Barthes n'aurait rien de tout cela, bien sûr, en insistant sur le fait que "c'est la langue qui parle, pas l'auteur". Dans des termes qui anticipent de manière frappante le fonctionnement des logiciels actuellement à la pointe de l'écriture artificielle, comme le GPT-2 d'OpenAI, il affirme qu'un texte n'est pas une "ligne de mots ... libérant un seul ... sens (le "message" du Dieu auteur)", mais plutôt un "tissu de citations, résultant des mille sources de la culture". "L'écrivain ne peut qu'imiter un geste toujours antérieur, jamais original", poursuit Barthes. S'il veut s'exprimer... la "chose" interne qu'il prétend "traduire" n'est elle-même qu'un dictionnaire tout prêt dont les mots ne peuvent être expliqués (définis) que par d'autres mots, et ainsi de suite à l'infini.
Et il doit être sur la bonne voie. Imaginez-vous, quelques années plus tard, en train de sortir un roman d'un auteur inconnu des rayons et de constater qu'il est vraiment bon. Seriez-vous moins ému par cette histoire si on vous disait alors qu'elle a été produite grâce à une IA révolutionnaire ? Si vous n'aviez que les mots devant vous sur la page, comment le sauriez-vous ? Ceux qui se moquent de l'idée que l'IA puisse un jour passer ce test littéraire de Turing n'ont pas fait attention ces 50 dernières années. Les ordinateurs peuvent désormais conduire des voitures, reconnaître des visages, traduire d'une langue à l'autre, vous servir d'assistant personnel, et même battre le champion du monde au Go - des prouesses souvent considérées comme de "simples calculs", même si un expert des années 1970 aurait classé n'importe laquelle d'entre elles comme une capacité de signature de l'intelligence humaine.
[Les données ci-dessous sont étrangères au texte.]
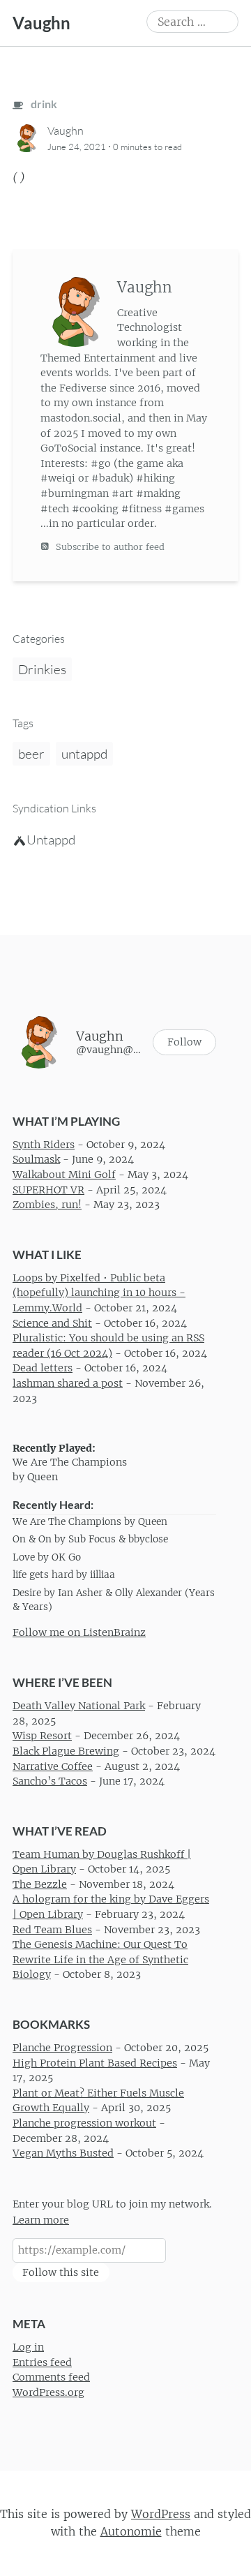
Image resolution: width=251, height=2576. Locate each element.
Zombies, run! (47, 1204)
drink (43, 103)
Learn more (41, 2220)
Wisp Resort (42, 1736)
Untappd (50, 839)
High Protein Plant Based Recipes (95, 2063)
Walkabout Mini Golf (64, 1174)
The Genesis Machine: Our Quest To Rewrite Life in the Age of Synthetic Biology (100, 1959)
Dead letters (43, 1368)
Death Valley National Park (79, 1705)
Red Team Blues (52, 1929)
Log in (28, 2347)
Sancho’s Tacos (50, 1781)
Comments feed (51, 2378)
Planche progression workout (84, 2123)
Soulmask (36, 1160)
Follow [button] (184, 1042)
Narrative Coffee (53, 1766)
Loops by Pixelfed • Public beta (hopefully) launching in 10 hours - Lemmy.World (99, 1293)
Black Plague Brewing (66, 1751)
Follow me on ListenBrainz (79, 1632)
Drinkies (42, 669)
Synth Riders (44, 1144)
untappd (84, 753)
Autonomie (131, 2531)
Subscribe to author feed (109, 547)
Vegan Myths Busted (63, 2153)
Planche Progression (62, 2047)
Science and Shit (52, 1323)
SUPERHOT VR (48, 1190)
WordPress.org (48, 2392)
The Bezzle (40, 1884)
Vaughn (41, 23)
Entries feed (42, 2362)
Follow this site (60, 2272)
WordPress (160, 2514)
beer (31, 753)
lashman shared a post (68, 1383)
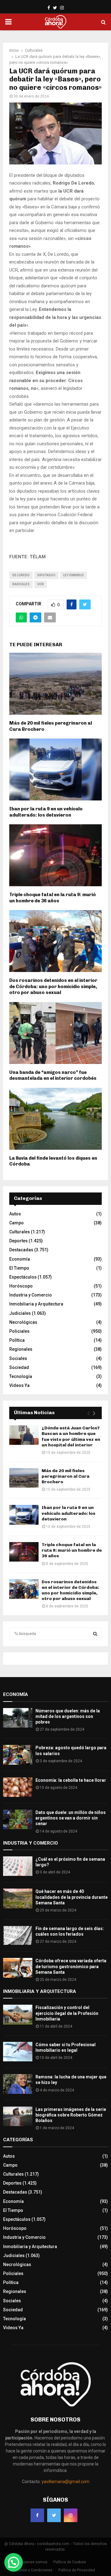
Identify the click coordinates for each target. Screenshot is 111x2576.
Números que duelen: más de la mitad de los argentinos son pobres (67, 1716)
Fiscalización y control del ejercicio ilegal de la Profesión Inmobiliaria (66, 2013)
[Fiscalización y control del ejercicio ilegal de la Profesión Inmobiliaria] (17, 2014)
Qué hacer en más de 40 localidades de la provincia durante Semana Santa (71, 1897)
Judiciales (20, 1313)
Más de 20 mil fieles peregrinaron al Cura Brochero (65, 1476)
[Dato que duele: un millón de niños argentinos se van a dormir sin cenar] (17, 1819)
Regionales (20, 1349)
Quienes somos (33, 2562)
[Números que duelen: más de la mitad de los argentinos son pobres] (17, 1718)
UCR (40, 584)
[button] (13, 2562)
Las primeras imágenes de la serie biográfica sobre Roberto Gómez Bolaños (70, 2115)
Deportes (18, 1240)
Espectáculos (23, 1277)
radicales (21, 584)
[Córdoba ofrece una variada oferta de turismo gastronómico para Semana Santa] (17, 1967)
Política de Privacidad (76, 2570)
Si les éditeurs décident que l'avenir de la littérature est écrit en code, il peut encore y avoir un certain espoir pour les auteurs. Le passage aux romans générés par l'IA ne pourrait être qu'une stratégie à court terme. Comme Barthes l'a intuitionné et comme le démontre le dernier algorithme d'OpenAI, il est certainement possible d'assembler des écrits provenant d'autres écritures. Mais même si ce patchwork de prose devient "meilleur que l'écriture humaine", il ne s'agirait que de puiser dans un puits d'inspiration fini. Entraînez votre IA sur la somme totale de la littérature humaine jusqu'à présent et tout ce que vous obtiendrez sera une masse de références : "un geste toujours antérieur, jamais original". Personne qui a été témoin du phénomène qu'a été la série Fifty Shades of Grey ne peut douter que l'imitation puisse être lucrative pendant un certain temps. Mais lorsque même un imitateur aussi habile ou aussi chanceux qu'EL James voit ses ventes baisser, il est clair que, quelle que soit la fougue de votre étalon au premier abord, la flagellation ne vous mènera pas loin.
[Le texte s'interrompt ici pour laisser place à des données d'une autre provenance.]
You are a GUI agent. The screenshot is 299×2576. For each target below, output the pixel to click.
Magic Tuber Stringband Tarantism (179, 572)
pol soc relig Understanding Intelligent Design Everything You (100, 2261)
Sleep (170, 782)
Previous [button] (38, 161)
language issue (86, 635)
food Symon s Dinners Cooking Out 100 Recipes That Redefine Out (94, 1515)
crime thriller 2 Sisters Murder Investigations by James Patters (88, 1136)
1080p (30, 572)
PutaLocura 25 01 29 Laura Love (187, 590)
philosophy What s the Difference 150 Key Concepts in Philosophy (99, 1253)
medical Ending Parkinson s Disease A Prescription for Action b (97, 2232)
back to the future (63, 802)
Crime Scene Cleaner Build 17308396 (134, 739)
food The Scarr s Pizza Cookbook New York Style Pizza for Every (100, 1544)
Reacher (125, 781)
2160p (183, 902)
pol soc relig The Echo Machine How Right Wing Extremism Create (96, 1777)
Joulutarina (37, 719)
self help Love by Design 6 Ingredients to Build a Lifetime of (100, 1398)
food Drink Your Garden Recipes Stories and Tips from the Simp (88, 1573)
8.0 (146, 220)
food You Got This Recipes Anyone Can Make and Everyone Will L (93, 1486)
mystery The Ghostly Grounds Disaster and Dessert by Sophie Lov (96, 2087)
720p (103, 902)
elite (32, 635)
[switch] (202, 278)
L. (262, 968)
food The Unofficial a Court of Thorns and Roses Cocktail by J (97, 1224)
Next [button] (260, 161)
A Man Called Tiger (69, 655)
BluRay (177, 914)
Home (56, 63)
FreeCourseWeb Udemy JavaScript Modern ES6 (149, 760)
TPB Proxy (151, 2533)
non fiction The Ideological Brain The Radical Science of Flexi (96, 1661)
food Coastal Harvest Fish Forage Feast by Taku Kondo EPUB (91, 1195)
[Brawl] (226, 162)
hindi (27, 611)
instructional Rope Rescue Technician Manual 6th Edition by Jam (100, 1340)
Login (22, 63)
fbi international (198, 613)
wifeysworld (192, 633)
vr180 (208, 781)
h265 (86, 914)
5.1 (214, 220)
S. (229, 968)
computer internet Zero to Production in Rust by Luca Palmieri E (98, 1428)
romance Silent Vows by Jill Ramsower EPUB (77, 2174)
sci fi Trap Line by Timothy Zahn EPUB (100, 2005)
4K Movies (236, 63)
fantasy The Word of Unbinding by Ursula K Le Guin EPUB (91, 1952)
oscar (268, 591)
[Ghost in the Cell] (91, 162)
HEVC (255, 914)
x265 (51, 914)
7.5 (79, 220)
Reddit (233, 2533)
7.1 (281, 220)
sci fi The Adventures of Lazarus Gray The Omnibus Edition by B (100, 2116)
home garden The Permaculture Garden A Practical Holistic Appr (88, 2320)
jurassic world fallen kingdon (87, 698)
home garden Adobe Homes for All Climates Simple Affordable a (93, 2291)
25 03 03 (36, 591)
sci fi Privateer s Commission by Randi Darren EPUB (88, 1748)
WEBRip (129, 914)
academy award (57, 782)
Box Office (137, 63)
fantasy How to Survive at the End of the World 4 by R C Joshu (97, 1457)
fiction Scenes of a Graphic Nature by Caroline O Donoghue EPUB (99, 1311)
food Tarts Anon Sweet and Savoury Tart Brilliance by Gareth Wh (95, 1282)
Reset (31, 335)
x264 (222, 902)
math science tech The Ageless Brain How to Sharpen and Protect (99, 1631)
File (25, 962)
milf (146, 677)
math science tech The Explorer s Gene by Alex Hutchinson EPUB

La croyance de Barthes en la primauté du mot, son insistance obstinée sur le fait que "la vie ne peut qu'imiter le livre", laisse sa recette de littérature sans un ingrédient essentiel : l'expérience individuelle que tout écrivain humain face à la page blanche ne peut éviter. Sans l'apport brut de l'entreprise compliquée qu'est la vie, même l'IA la plus talentueuse ne peut que réarranger les livres qu'elle a ingérés au cours de sa formation - assez pour quelques bonnes années dans l'édition, peut-être, mais guère un modèle durable de culture littéraire.
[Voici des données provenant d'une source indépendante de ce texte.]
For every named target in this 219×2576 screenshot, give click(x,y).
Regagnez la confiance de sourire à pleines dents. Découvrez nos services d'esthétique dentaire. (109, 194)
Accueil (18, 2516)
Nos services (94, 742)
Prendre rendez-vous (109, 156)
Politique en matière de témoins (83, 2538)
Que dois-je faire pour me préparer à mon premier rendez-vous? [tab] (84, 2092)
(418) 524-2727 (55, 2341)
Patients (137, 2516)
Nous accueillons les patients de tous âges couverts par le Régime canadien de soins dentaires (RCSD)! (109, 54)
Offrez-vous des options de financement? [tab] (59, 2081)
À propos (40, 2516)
Peut-être que je pense trop petit. Peut-être que tout éditeur qui attend la mort de l'auteur n'aurait besoin que d'étendre le programme de formation pour ses machines à écrire. Peut-être pourraient-ils brancher leurs IA sur l'actualité quotidienne, les connecter à Spotify, les encourager à se faire de nouveaux amis sur Twitter - et réinjecter tout cela dans le travail. Les algorithmes qui en résulteraient seraient très différents de ceux des êtres humains, bien sûr. Mais peut-être suffira-t-il de penser, de ressentir des êtres pour que leur fiction communique quelque chose d'assez merveilleux après tout.